Wherever the string "computer" appears in the entries below, return the line that holds it.

%%

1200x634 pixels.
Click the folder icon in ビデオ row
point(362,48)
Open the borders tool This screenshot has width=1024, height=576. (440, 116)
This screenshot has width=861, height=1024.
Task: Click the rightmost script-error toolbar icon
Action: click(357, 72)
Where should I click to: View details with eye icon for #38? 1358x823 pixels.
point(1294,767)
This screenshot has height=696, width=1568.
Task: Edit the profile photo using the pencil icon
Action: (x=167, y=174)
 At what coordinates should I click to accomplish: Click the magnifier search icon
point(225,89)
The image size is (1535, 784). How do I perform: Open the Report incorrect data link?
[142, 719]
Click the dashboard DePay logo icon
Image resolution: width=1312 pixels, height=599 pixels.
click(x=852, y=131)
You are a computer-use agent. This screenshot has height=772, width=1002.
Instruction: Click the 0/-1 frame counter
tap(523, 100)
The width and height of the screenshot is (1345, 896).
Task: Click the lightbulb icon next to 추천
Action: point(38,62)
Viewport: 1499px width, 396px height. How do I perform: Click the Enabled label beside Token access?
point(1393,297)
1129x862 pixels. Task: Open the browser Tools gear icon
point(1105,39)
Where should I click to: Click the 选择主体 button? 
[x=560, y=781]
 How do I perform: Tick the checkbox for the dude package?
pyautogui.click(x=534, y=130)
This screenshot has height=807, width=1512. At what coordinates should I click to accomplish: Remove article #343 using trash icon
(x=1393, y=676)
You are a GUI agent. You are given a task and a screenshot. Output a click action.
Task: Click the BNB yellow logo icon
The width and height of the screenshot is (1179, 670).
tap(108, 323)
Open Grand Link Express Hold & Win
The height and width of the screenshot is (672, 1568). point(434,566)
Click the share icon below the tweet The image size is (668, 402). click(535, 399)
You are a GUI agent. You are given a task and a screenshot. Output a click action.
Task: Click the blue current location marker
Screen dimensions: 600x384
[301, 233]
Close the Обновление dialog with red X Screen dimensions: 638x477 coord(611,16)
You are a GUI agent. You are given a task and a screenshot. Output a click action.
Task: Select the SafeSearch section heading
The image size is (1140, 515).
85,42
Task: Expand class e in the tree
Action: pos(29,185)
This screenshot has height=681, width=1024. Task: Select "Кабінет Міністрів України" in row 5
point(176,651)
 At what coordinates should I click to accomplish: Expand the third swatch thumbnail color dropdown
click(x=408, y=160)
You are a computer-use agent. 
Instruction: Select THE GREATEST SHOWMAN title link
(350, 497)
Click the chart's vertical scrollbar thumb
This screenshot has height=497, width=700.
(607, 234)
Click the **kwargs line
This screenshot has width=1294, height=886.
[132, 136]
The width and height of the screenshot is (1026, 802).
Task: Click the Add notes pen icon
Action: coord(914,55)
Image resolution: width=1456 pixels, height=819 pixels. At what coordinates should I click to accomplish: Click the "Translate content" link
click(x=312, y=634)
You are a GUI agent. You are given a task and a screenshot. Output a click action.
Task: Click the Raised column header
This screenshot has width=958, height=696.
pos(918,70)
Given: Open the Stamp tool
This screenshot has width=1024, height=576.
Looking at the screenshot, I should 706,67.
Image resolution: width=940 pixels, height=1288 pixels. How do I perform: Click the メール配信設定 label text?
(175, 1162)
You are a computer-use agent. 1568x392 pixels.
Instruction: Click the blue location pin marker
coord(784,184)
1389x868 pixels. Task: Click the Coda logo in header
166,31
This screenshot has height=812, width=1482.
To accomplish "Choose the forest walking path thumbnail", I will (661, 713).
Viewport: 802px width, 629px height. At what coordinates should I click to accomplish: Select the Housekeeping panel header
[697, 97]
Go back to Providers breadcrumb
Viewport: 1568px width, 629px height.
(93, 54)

%%

### Solution for this exercise
You are a computer-use agent. This screenshot has height=772, width=1002.
You are a computer-use agent. 
You are a computer-use agent. 1568x392 pixels.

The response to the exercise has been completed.